══ Material shown ══

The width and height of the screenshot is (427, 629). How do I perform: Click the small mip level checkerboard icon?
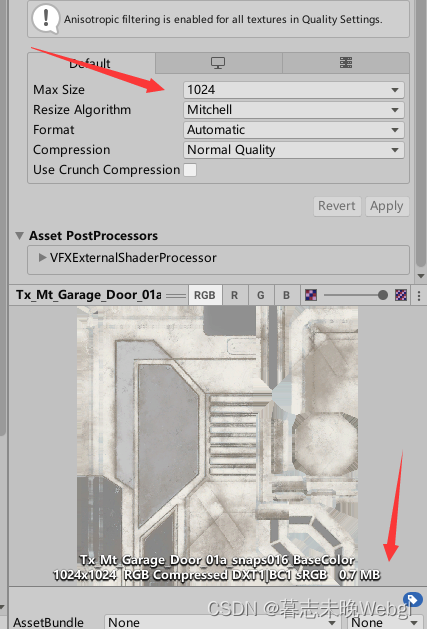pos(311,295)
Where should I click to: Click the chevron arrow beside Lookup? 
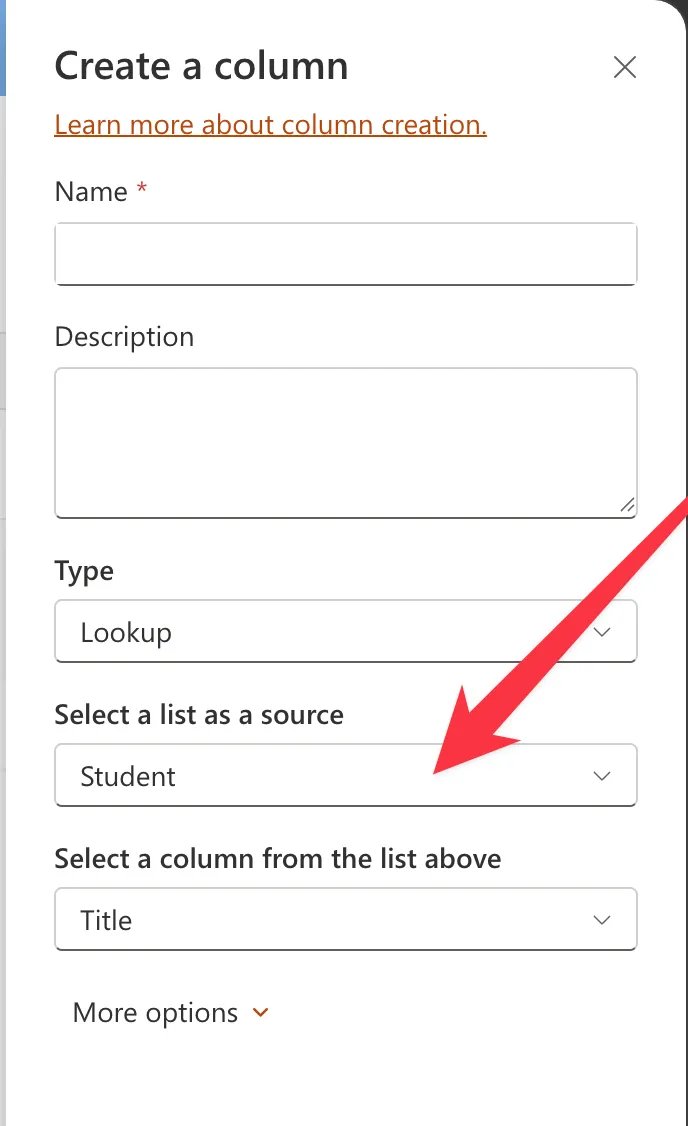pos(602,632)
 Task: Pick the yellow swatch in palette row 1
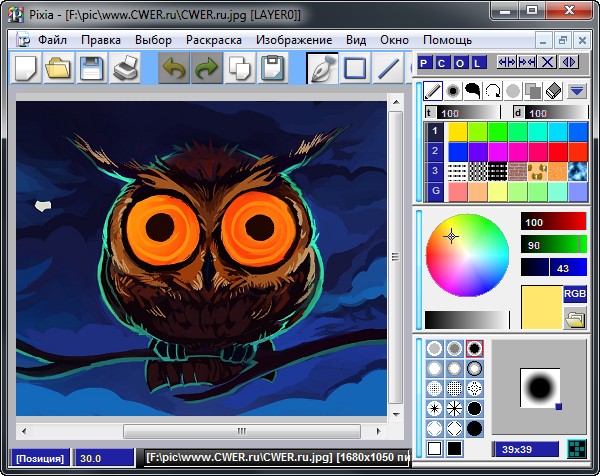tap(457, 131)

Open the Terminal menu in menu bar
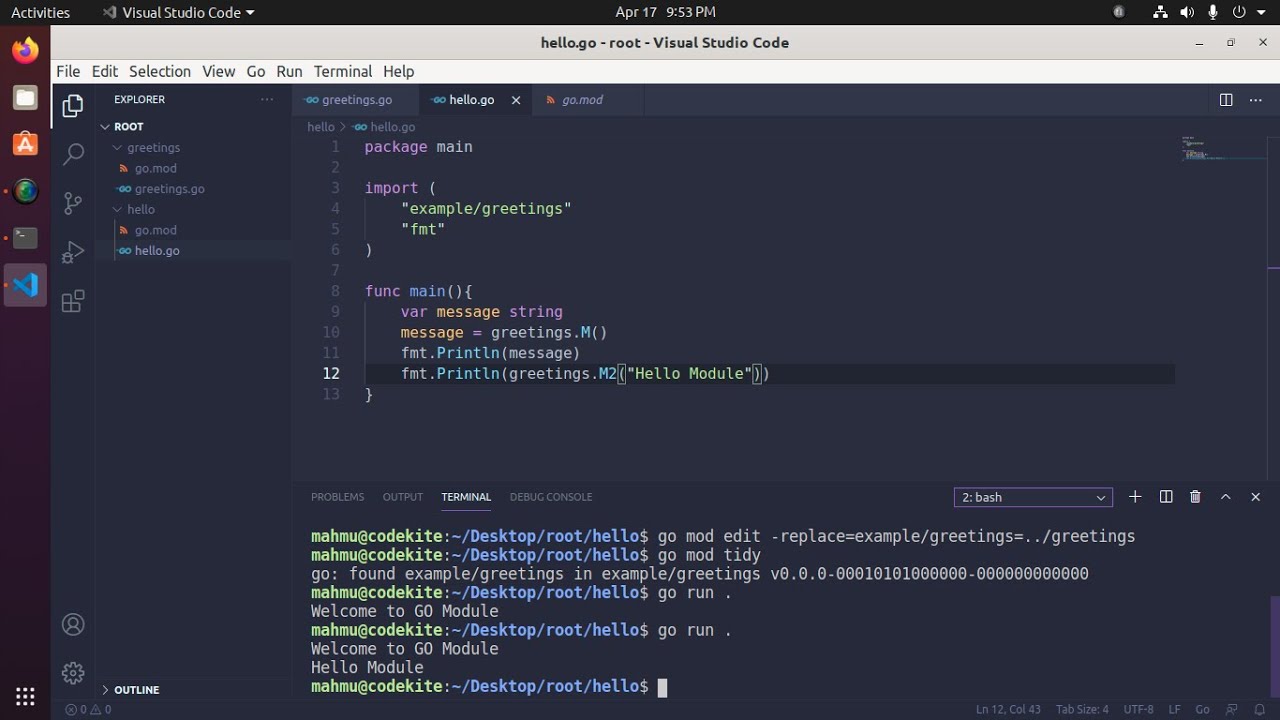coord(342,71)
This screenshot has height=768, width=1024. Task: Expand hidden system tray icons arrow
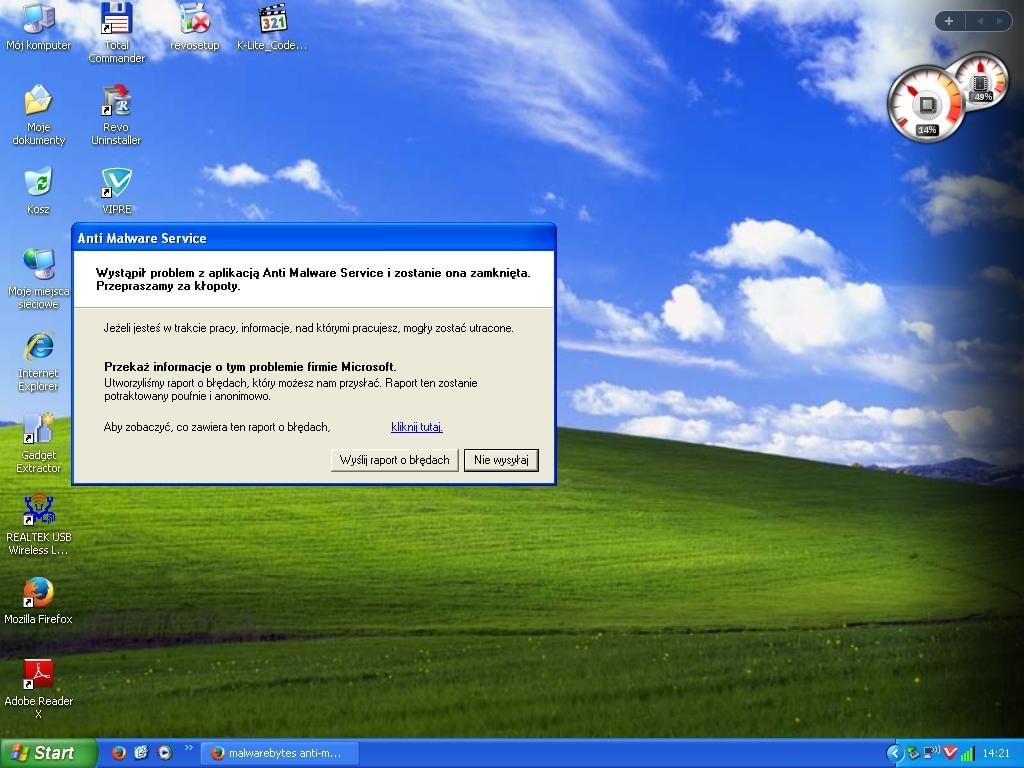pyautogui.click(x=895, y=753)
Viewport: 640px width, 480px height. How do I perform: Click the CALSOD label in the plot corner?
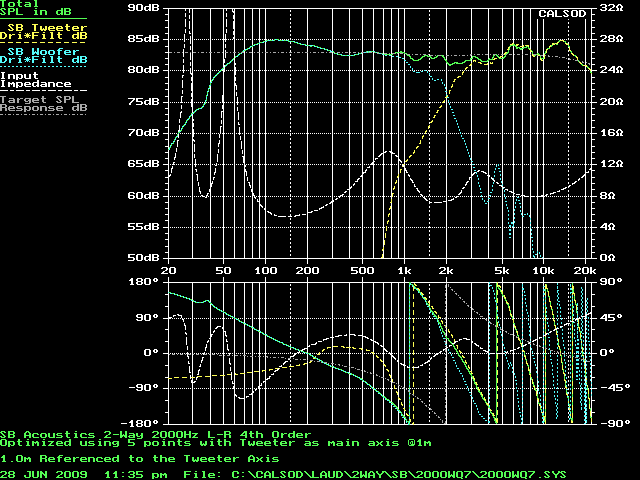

═══

=== Description of the task ===
Change every "How do I perform" in the rows above to "How would I carry out" and keep everything else the same. Leave out the pictures.

=== The reply ===
The width and height of the screenshot is (427, 629). How would I carry out: Click the small mip level checkerboard icon?
pos(311,295)
Where should I click to: Click the chevron arrow beside Lookup? 
pos(602,632)
 Task: Pick the yellow swatch in palette row 1
tap(457, 131)

Open the Terminal menu in menu bar
coord(342,71)
This screenshot has height=768, width=1024. Task: Expand hidden system tray icons arrow
pyautogui.click(x=895, y=753)
Viewport: 640px width, 480px height. How would I carry out: Click the CALSOD label in the plot corner?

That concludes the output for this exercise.